# [AVAILABLE DATA]
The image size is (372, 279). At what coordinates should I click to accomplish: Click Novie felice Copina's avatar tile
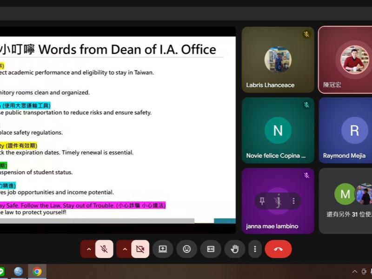point(278,130)
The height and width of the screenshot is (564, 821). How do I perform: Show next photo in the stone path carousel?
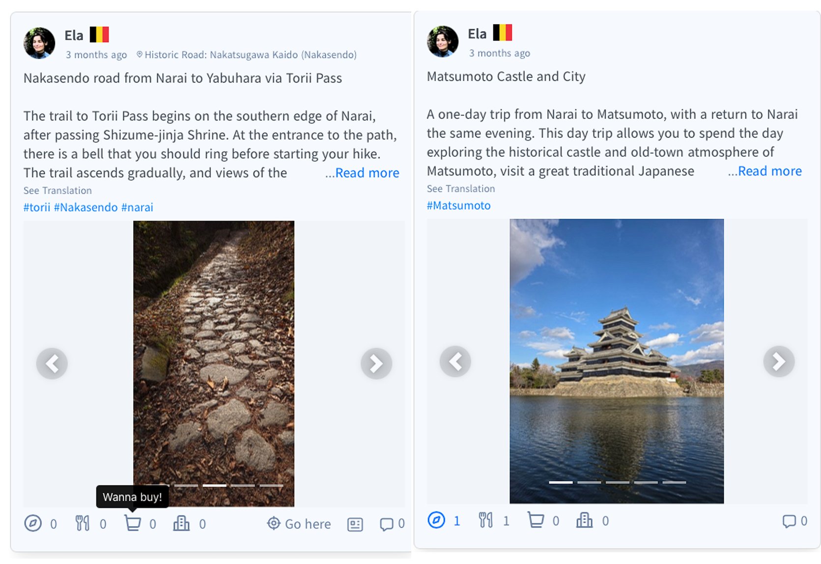click(x=376, y=364)
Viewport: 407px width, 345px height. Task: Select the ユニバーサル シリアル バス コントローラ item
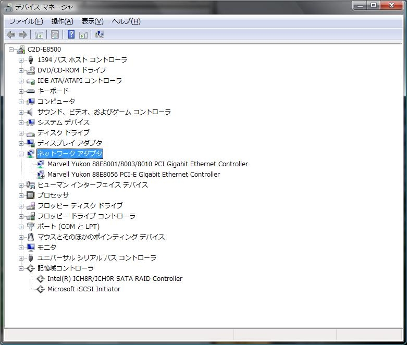point(97,258)
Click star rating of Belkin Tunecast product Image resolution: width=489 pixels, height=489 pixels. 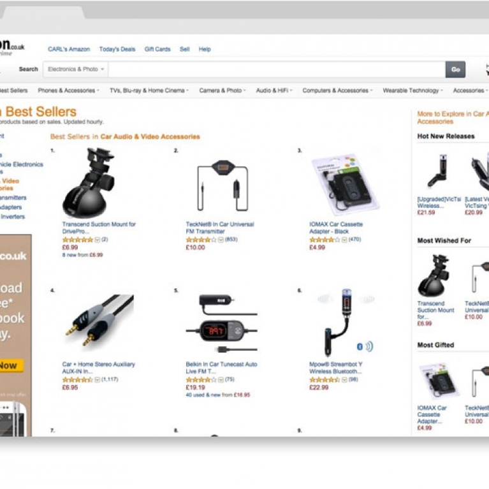(x=201, y=379)
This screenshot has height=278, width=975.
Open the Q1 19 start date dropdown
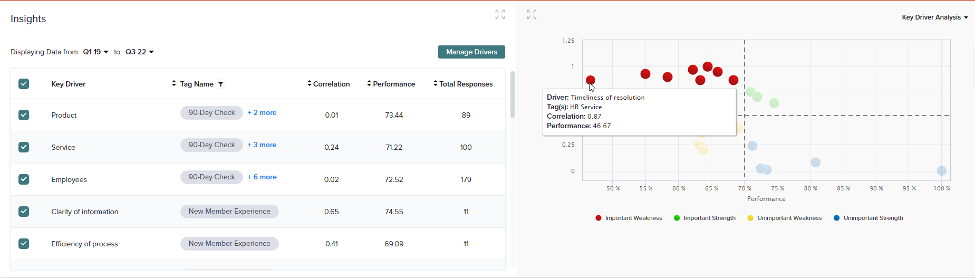pyautogui.click(x=95, y=52)
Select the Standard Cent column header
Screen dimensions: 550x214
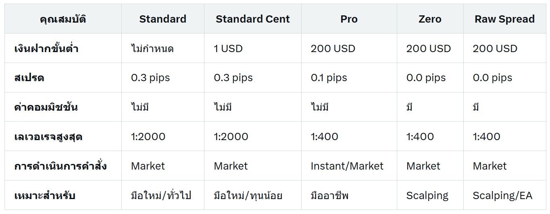click(x=252, y=19)
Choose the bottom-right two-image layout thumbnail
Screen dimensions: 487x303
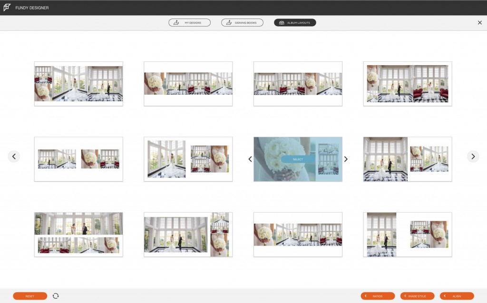[408, 234]
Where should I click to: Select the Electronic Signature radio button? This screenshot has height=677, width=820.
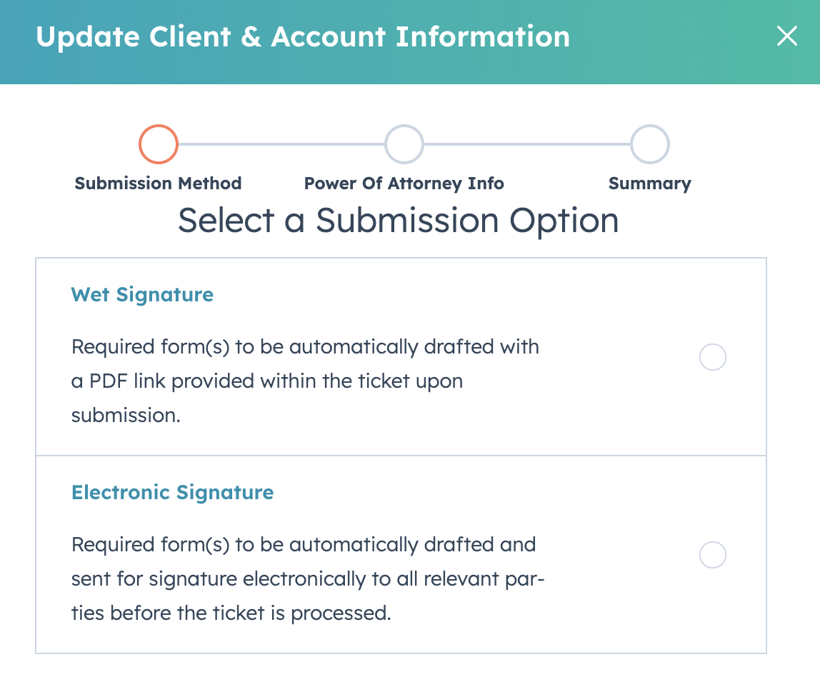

# [TASK TO CARRY OUT]
Extract every line of the records above that contains the word "This".

# [RESULT OF THE TASK]
This screenshot has height=278, width=975.
Where should I click to: Select the Electronic Signature radio button? This screenshot has height=677, width=820.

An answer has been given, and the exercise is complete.